What is being asked →
In the rows from the start through the line containing "coord(601,752)", replace "township label" with "township marker" and change nothing else. Give back only those lines, without the pictures.

+---+

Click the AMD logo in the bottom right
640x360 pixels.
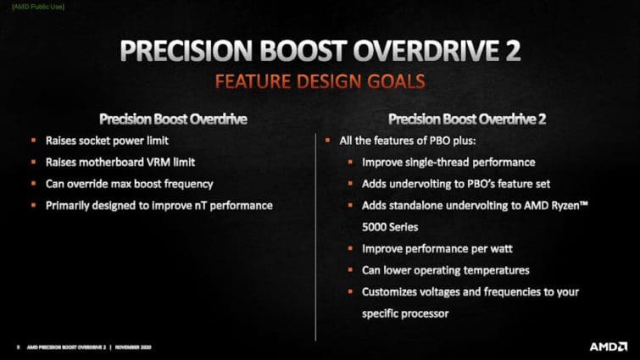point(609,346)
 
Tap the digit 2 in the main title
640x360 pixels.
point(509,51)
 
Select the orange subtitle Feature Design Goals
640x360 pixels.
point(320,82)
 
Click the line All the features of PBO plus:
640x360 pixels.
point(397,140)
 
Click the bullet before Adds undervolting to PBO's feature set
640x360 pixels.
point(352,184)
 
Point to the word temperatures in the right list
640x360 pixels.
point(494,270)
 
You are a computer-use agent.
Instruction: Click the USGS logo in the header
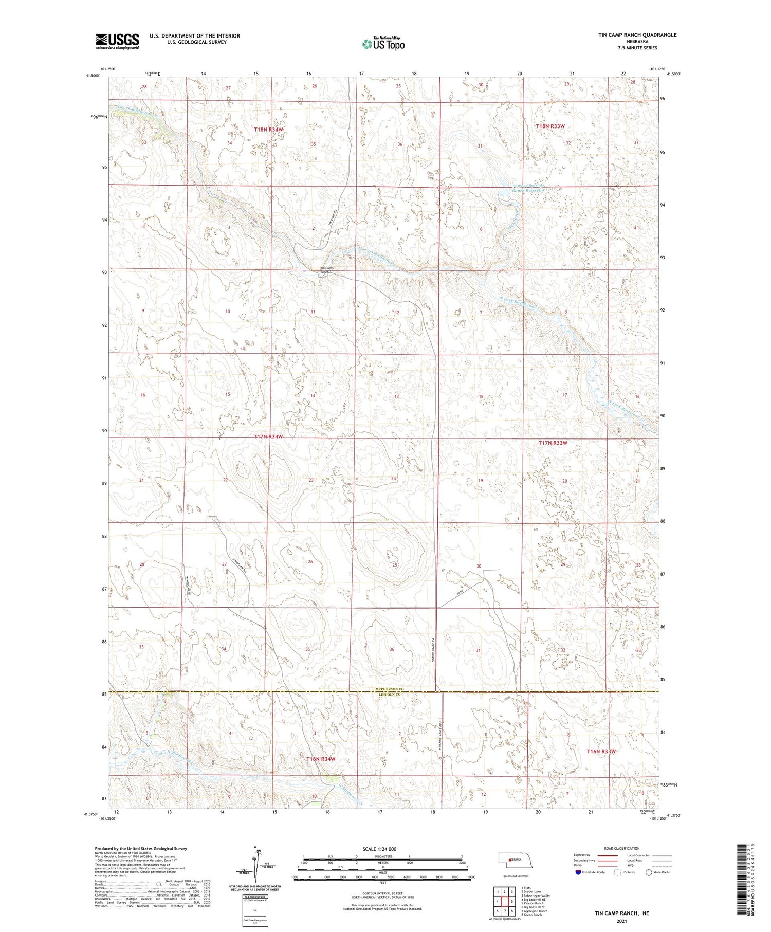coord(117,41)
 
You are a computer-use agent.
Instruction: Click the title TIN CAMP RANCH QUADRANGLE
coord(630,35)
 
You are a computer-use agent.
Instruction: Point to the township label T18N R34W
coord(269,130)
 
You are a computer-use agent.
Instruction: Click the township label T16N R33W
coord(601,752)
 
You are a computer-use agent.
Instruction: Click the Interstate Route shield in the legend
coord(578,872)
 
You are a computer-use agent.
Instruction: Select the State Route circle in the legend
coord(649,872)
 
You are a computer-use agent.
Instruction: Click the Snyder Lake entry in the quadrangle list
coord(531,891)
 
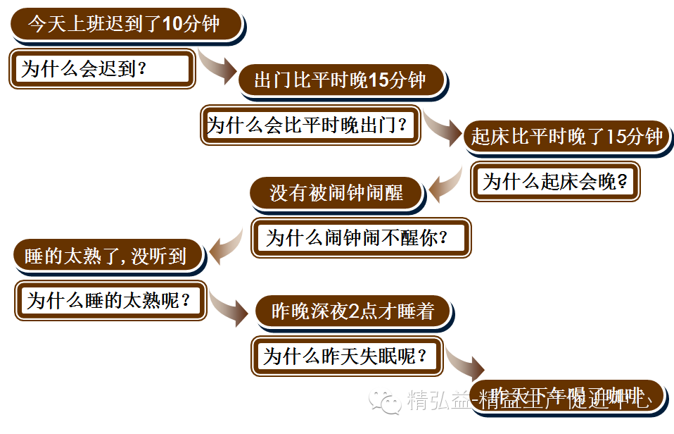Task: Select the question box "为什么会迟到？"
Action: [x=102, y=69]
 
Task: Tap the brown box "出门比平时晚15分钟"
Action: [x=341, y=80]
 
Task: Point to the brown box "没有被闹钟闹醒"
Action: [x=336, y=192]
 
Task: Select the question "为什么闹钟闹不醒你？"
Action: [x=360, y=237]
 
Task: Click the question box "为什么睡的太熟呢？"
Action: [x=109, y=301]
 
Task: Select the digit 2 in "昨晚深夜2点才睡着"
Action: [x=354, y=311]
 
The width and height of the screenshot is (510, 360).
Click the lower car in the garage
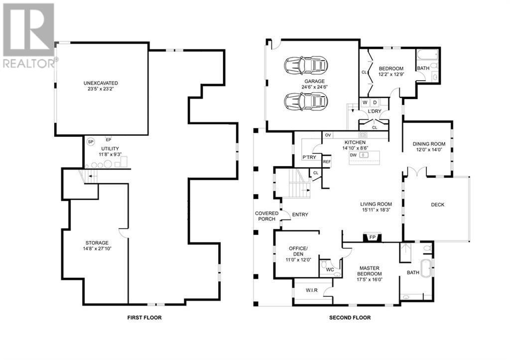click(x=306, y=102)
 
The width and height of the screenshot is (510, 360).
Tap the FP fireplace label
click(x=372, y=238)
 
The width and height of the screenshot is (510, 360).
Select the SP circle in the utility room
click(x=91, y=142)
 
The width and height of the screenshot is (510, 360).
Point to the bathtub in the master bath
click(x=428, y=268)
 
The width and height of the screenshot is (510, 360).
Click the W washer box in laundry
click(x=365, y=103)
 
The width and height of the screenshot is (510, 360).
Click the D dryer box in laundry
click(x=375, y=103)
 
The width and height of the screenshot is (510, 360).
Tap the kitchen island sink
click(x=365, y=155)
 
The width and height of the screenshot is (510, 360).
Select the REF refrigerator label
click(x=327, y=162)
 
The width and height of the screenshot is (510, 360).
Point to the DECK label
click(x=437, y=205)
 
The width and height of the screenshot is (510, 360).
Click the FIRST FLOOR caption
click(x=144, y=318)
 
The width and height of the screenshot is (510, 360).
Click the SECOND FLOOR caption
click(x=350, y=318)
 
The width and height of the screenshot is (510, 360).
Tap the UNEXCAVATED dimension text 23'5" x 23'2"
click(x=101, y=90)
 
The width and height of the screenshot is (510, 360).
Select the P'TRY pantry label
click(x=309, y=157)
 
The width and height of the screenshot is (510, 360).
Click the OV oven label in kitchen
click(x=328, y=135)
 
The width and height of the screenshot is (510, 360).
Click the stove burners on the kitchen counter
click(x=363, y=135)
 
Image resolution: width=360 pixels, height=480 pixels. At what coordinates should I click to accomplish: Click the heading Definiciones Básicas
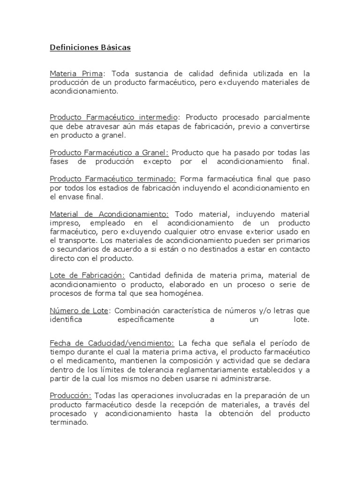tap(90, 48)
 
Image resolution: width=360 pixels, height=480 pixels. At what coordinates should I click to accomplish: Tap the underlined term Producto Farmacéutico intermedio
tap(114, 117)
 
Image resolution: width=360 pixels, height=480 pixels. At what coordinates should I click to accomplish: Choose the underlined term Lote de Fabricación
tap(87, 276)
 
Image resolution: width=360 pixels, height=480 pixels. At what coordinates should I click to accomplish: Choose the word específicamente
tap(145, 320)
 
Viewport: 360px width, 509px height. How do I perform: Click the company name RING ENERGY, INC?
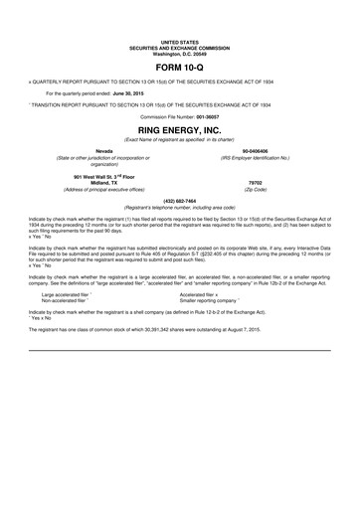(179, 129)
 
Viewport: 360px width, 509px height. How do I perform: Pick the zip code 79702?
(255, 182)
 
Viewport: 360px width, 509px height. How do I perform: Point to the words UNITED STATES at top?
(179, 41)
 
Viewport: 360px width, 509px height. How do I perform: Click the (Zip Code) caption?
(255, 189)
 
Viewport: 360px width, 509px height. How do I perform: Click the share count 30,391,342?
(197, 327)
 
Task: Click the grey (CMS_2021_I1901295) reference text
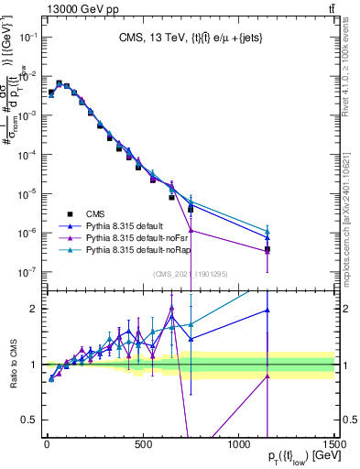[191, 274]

+---+

Output for this exercise →
Click the AMD logo in the bottom right
640x360 pixels.
point(609,346)
 
Tap the digit 2 in the main title
640x360 pixels.
point(509,51)
 
Select the orange subtitle Feature Design Goals
640x360 pixels.
point(320,82)
 
Click the line All the features of PBO plus:
640x360 pixels.
point(397,140)
 
Click the bullet before Adds undervolting to PBO's feature set
640x360 pixels.
point(352,184)
 
Point to the word temperatures in the right list
640x360 pixels.
point(494,270)
 
You are a computer-use agent.
Instruction: Click the USGS logo in the header
coord(117,41)
 
You are a computer-use agent.
Instruction: Click the title TIN CAMP RANCH QUADRANGLE
coord(630,35)
 
You are a computer-use agent.
Instruction: Point to the township marker T18N R34W
coord(269,130)
 
You are a computer-use agent.
Instruction: Click the township marker T16N R33W
coord(601,752)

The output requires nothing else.